U.S. Senate Republicans Pass Budget Blueprint to Fund Billions for ICE and Border Patrol
Why It Matters
The U.S. Senate passed a budget resolution early Thursday that could deliver between $70 billion and $140 billion in new funding for Immigration and Customs Enforcement and the Border Patrol — a major step toward securing the southern border and ending a months-long shutdown at the Department of Homeland Security. The measure now heads to the House, where Republicans must also adopt it to unlock the budget reconciliation process.
States across the Mountain West and the nation are watching closely. The resolution is also expected to free up stalled FEMA disaster relief dollars that states including North Carolina, Kentucky, Florida, and Texas have been waiting on since natural disasters left communities without promised federal aid.
What Happened
Senate Republicans approved the budget blueprint in a 50-48 vote following a marathon amendment voting session known as a “vote-a-rama.” The process allowed Democrats to force Republicans on the record on a range of issues, from housing costs to disaster relief funding.
Two Republicans broke with their party to vote against the measure: Alaska Sen. Lisa Murkowski and Kentucky Sen. Rand Paul. Iowa Sen. Charles Grassley and Virginia Sen. Mark Warner did not vote.

[Target position rows]

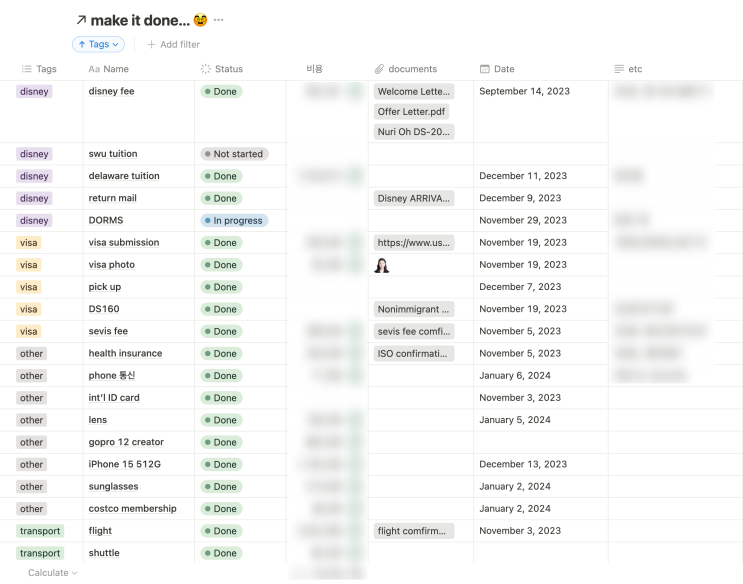Click the list icon in etc header

(x=619, y=69)
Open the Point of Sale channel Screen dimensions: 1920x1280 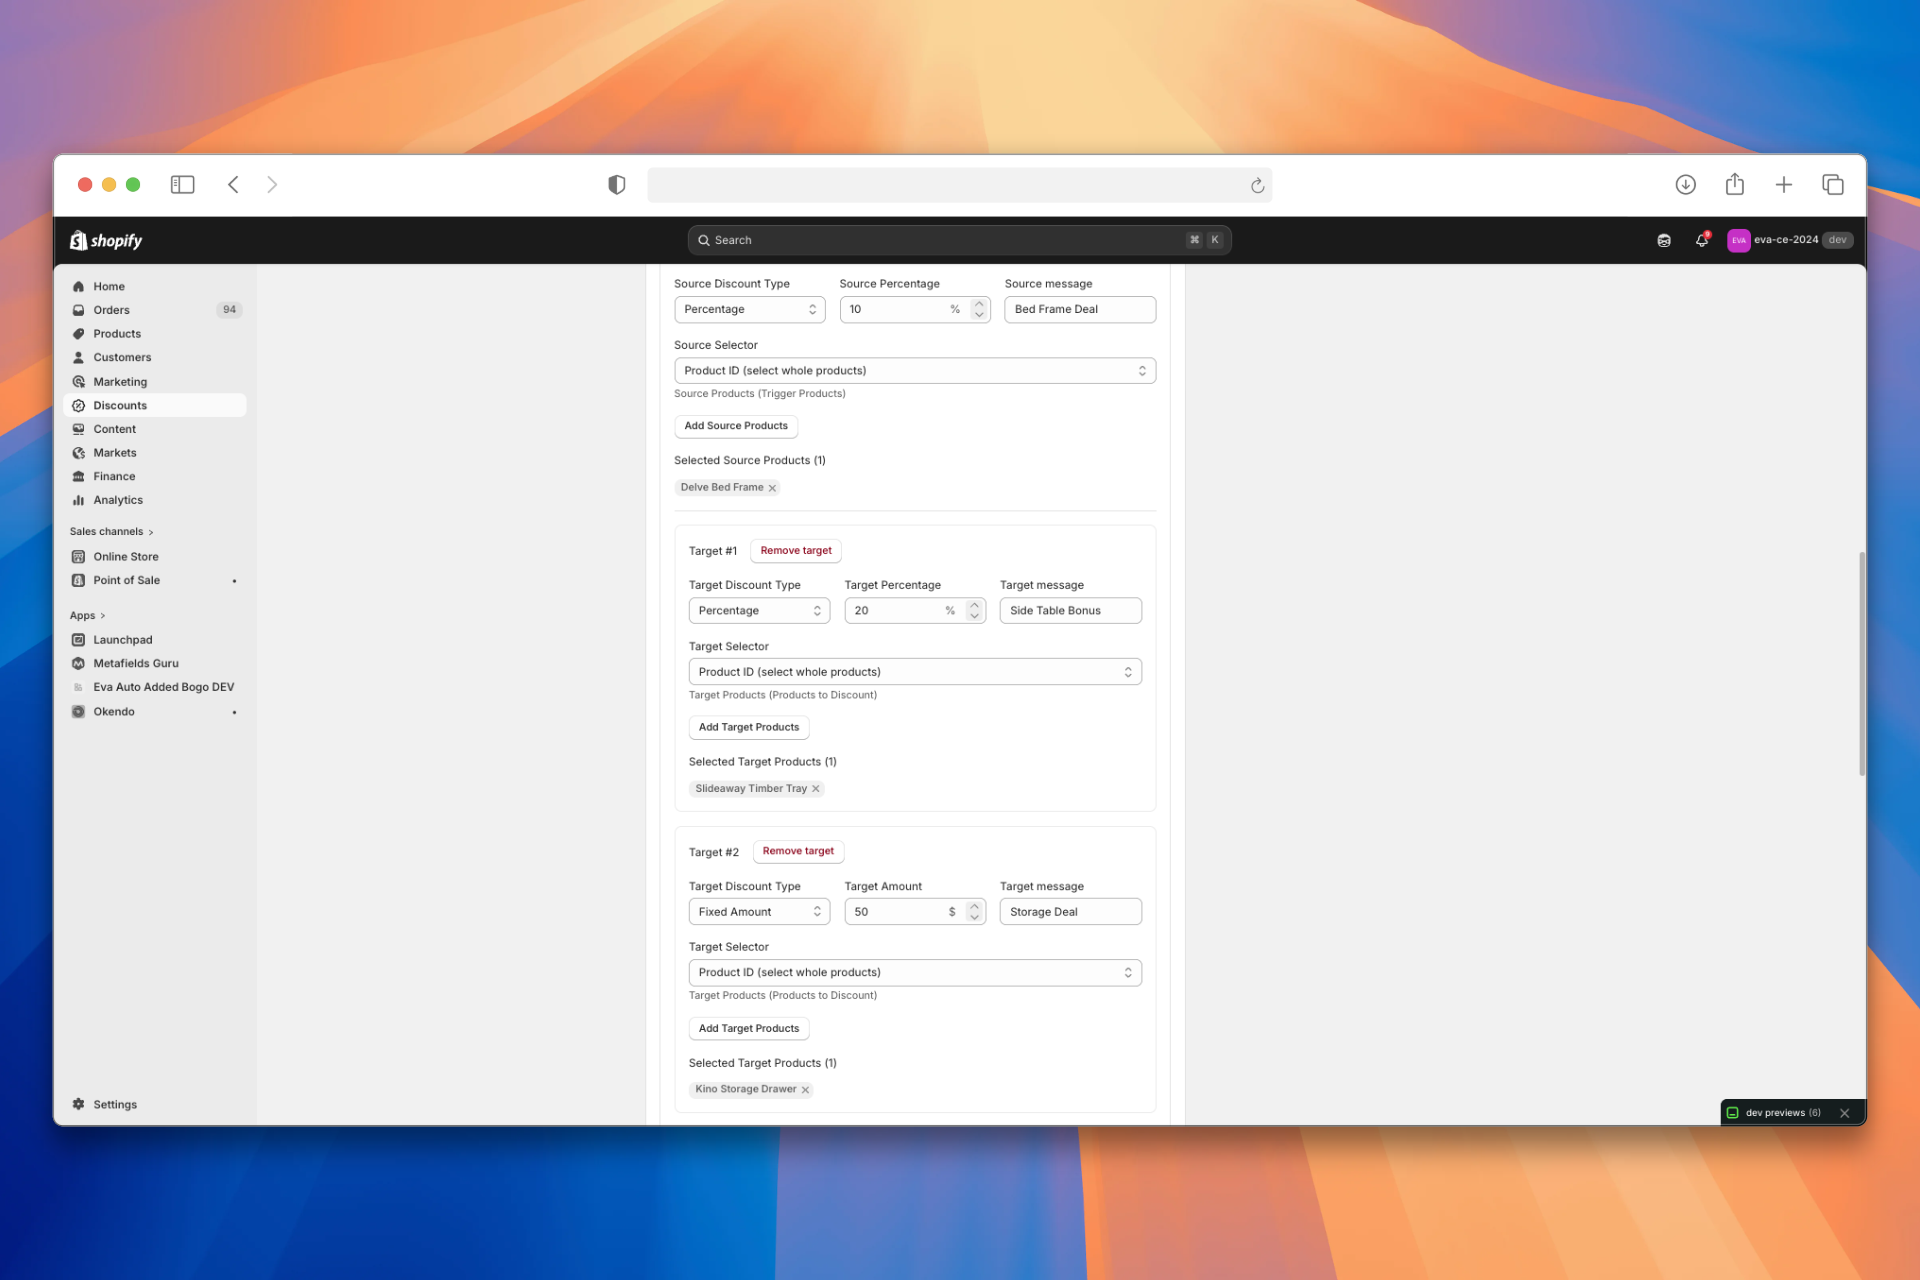click(126, 580)
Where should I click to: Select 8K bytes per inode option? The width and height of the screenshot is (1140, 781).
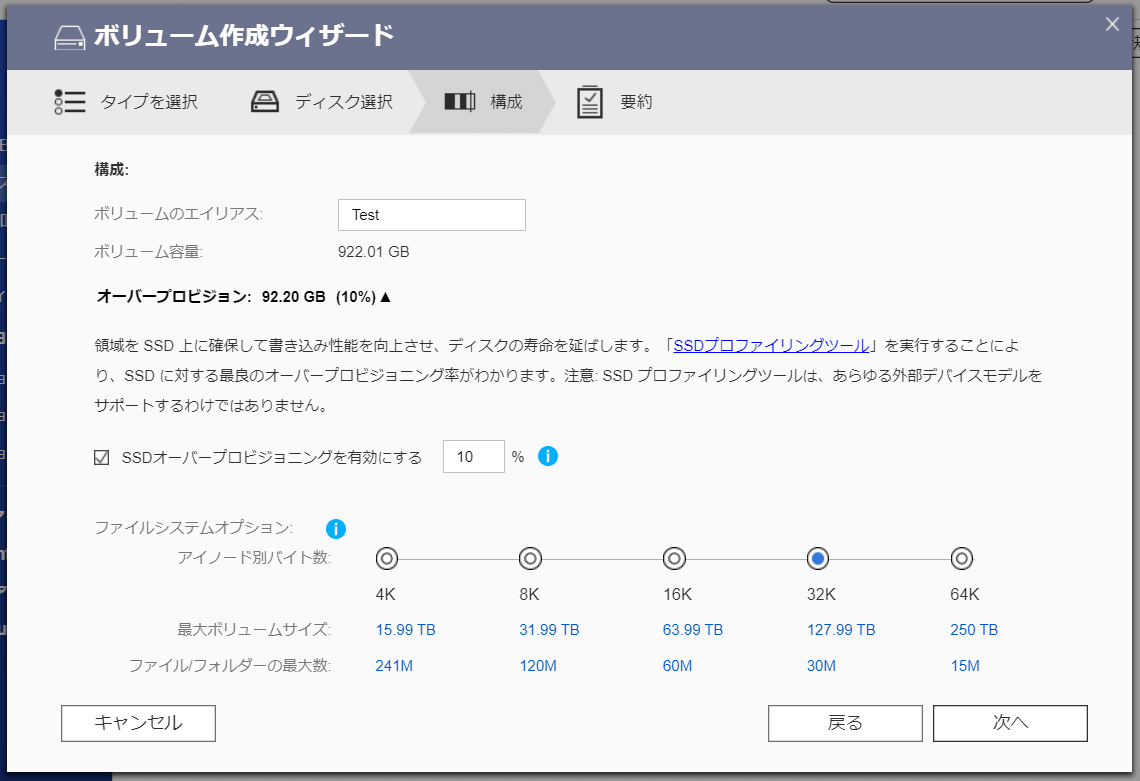(531, 558)
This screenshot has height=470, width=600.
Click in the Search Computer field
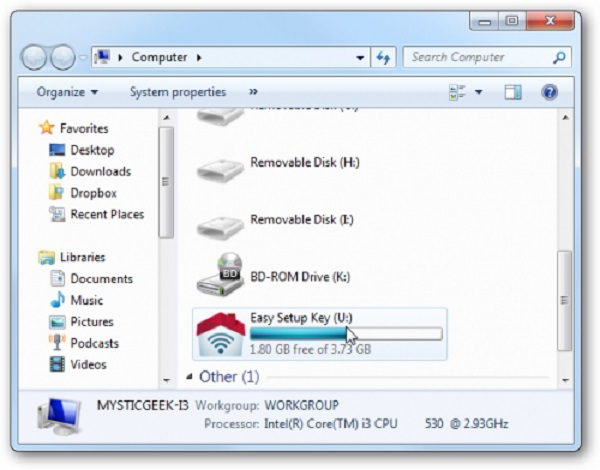(x=477, y=58)
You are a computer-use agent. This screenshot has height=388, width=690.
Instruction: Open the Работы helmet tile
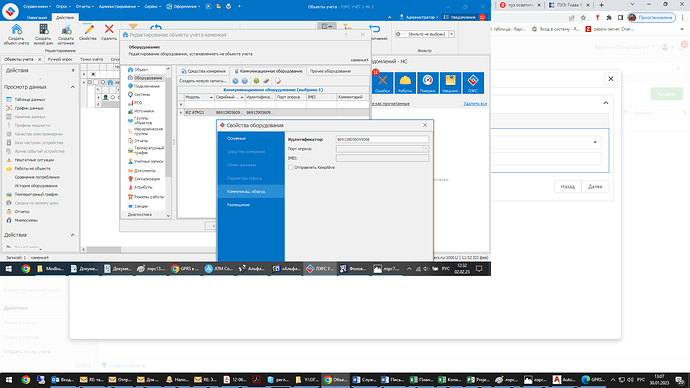(405, 83)
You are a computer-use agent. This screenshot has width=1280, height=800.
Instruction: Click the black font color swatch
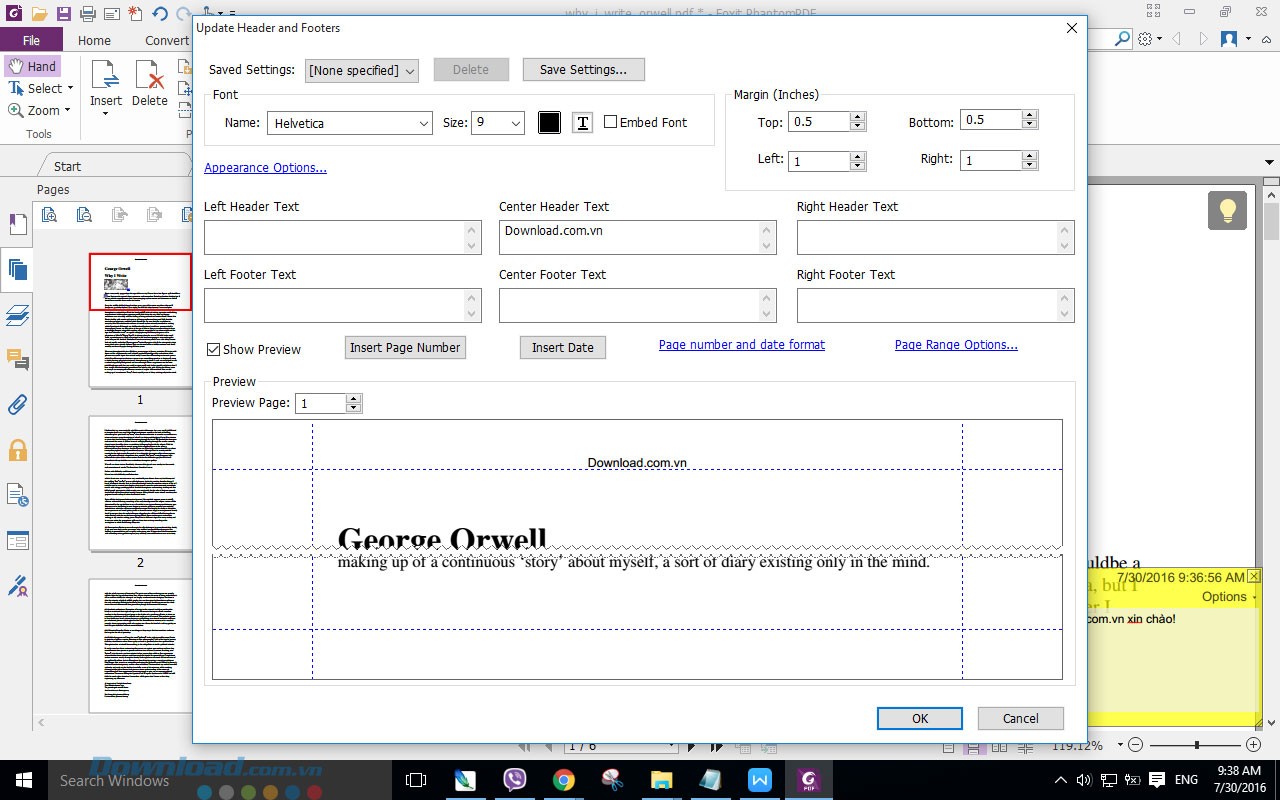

TO BE DONE:
1. Rewrite the budget article from "States across the" up to and including "disaster relief funding.", putting "lengthy" in place of "marathon".
2. According to the budget article, what was the vote tally when Senate Republicans approved the budget blueprint?
These rows have no connection to the budget article.

RESULTS FOR EACH TASK:
1.
States across the Mountain West and the nation are watching closely. The resolution is also expected to free up stalled FEMA disaster relief dollars that states including North Carolina, Kentucky, Florida, and Texas have been waiting on since natural disasters left communities without promised federal aid.
What Happened
Senate Republicans approved the budget blueprint in a 50-48 vote following a lengthy amendment voting session known as a “vote-a-rama.” The process allowed Democrats to force Republicans on the record on a range of issues, from housing costs to disaster relief funding.

2. 50-48